The Jeffersonian Democrat is a weekly newspaper published in Brookville, Pennsylvania, with circulation about 3,000. The paper is owned by Community Media Group. Pat Patterson is the publisher and Joy Norwood is the editor.

== History ==
The paper was started in 1839 or earlier by Thomas Hastings and was called the Backwoodsman. His son John Hastings, at age 18, was the editor. The paper remained a Democratic weekly after the American Civil War, and it was later merged with the Jeffersonian and the Democrat and the Graphic and renamed the Jeffersonian Democrat.

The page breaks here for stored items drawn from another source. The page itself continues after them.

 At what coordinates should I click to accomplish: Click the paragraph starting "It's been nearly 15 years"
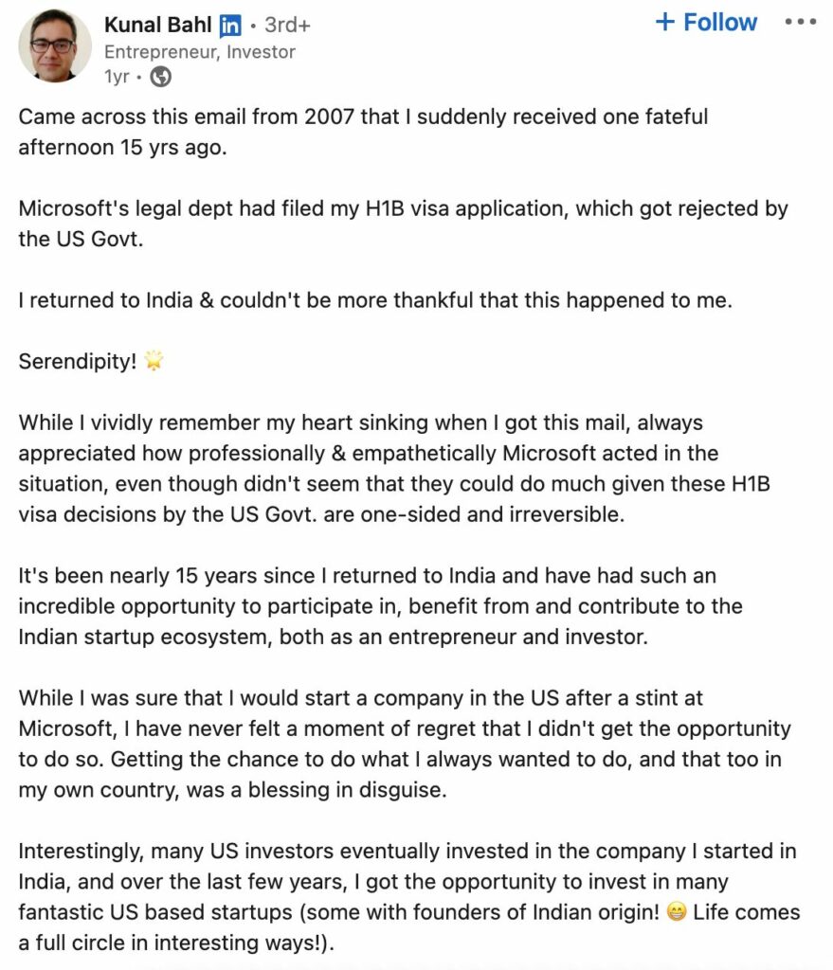point(380,605)
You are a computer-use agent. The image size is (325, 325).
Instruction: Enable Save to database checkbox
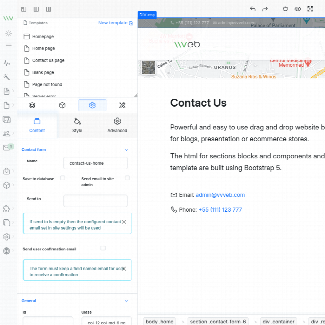(x=63, y=178)
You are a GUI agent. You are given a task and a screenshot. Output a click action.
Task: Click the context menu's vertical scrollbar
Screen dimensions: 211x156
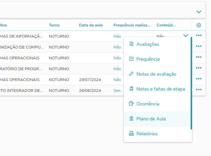191,83
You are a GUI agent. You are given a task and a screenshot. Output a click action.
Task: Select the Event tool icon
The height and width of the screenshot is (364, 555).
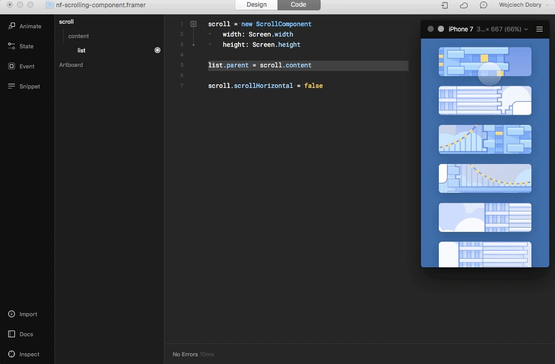pos(12,66)
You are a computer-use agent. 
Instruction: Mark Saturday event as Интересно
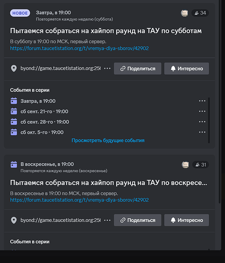(x=187, y=68)
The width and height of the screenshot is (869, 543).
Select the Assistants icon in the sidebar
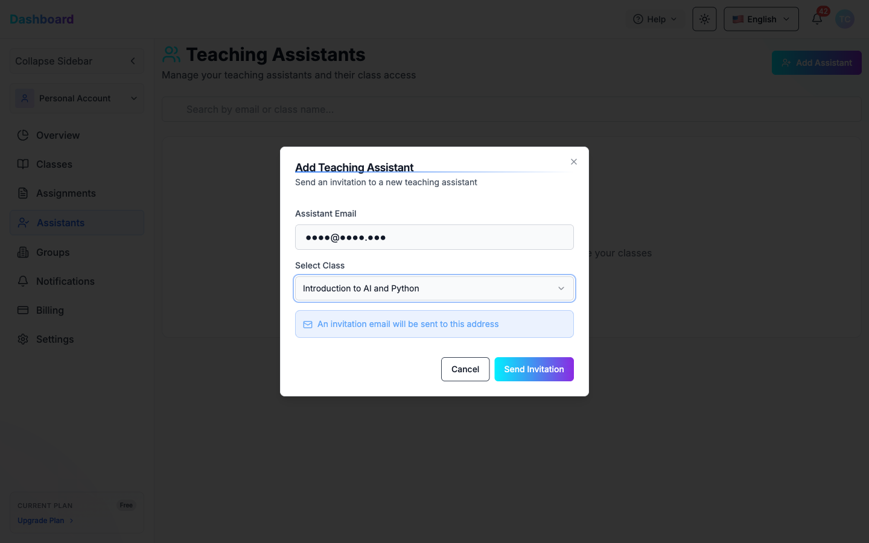pos(23,223)
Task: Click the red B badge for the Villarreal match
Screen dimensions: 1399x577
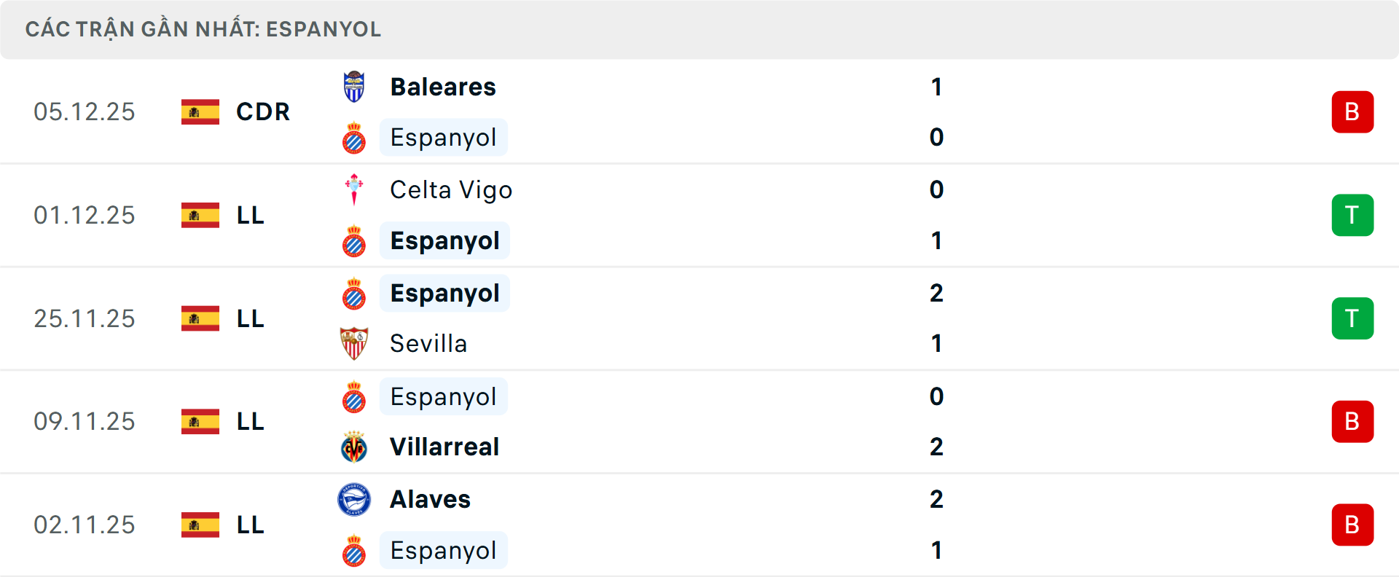Action: click(1352, 422)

Major John McMurray purchased the Jeffersonian Democrat in 1878; his co-owner was William Leader. McMurray owned the paper and was its editor for over 30 years. When he died, in 1920, Major McMurray passed the Jeffersonian Democrat down to his son, Harry McMurray. Harry died just a few months later and the paper was passed down to his sons H.E. McMurray and John J.

The Jeffersonian Democrat was purchased in 1990 by Independent Publications (then McLean Publishing Co.) At the time it had a circulation of 3,000 papers. In 1993 Independent Publications launched the Tri-County Sunday which served as a combined Sunday issue for three of its papers including the Jeffersonian Democrat.

Community Media Group of Frankfort, Illinois bought the Jeffersonian Democrat in 2013 as part of a multi-paper deal. The newspaper closed its office in September 2024.